• Exercise: Rewrite everything from the line with "Havuz nedir (254, 1136)" down to the line with "Tebligat nedir (258, 1065)", replacing "nedir" with "ne demek" and leaving the rest unchanged.

• Supplied data:
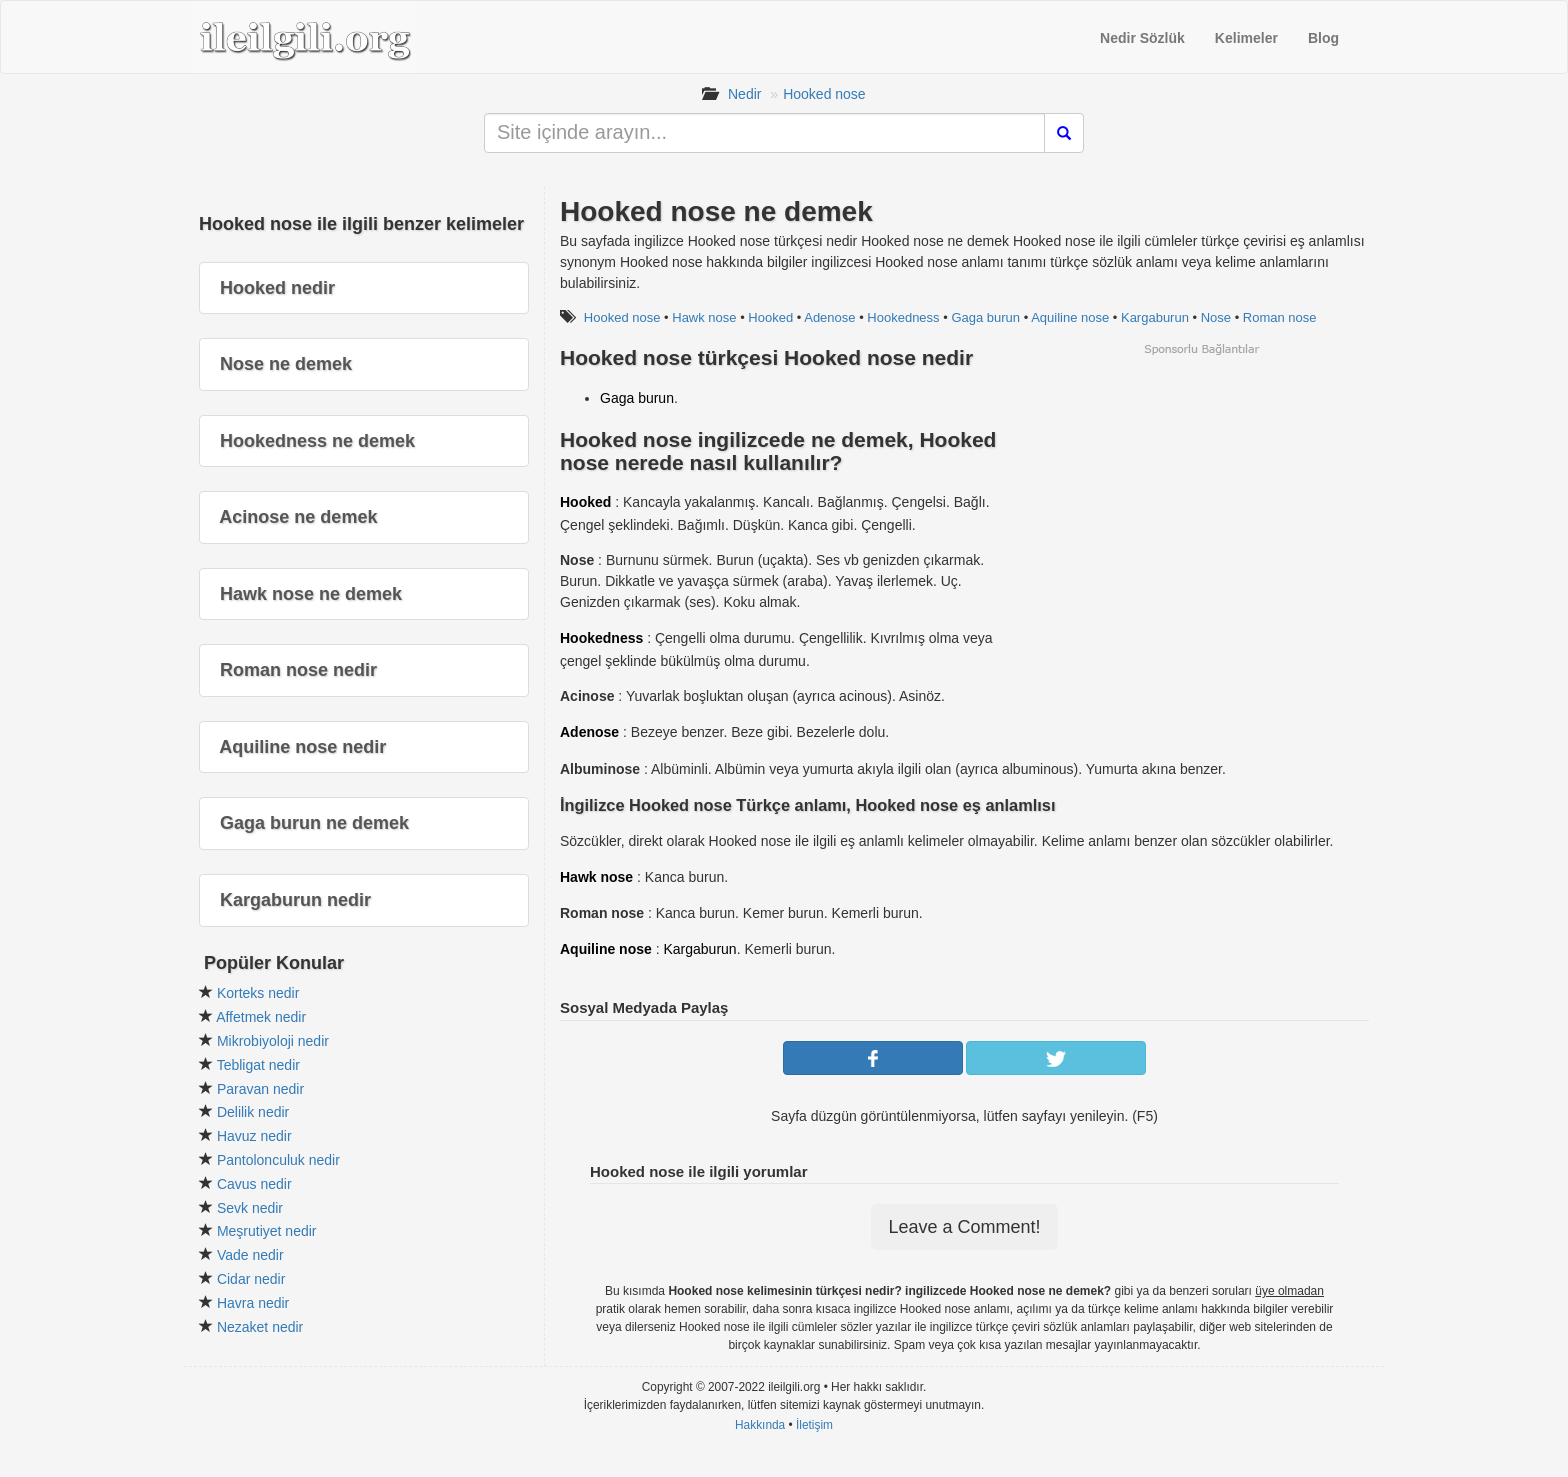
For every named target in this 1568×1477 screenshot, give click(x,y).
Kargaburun (1155, 317)
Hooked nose (824, 94)
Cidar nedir (251, 1279)
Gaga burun (985, 317)
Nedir (744, 94)
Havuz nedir (254, 1136)
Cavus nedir (254, 1184)
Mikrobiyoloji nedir (273, 1041)
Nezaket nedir (260, 1327)
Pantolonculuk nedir (278, 1160)
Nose (1216, 317)
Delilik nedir (253, 1112)
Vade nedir (250, 1255)
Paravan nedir (260, 1089)
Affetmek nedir (261, 1017)
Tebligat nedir (258, 1065)
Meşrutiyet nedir (267, 1231)
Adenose (829, 317)
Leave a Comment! (964, 1227)
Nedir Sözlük (1142, 38)
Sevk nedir (250, 1208)
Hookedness (903, 317)
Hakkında (760, 1425)
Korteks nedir (258, 993)
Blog (1323, 38)
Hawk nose (704, 317)
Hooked (770, 317)
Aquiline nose (1070, 317)
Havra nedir (253, 1303)
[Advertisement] (1201, 497)
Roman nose (1280, 317)
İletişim (814, 1425)
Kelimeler (1246, 38)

• Completed exercise:
Havuz ne demek (254, 1136)
Cavus ne demek (254, 1184)
Mikrobiyoloji ne demek (273, 1041)
Nezaket ne demek (260, 1327)
Pantolonculuk ne demek (278, 1160)
Nose (1216, 317)
Delilik ne demek (253, 1112)
Vade ne demek (250, 1255)
Paravan ne demek (260, 1089)
Affetmek ne demek (261, 1017)
Tebligat ne demek (258, 1065)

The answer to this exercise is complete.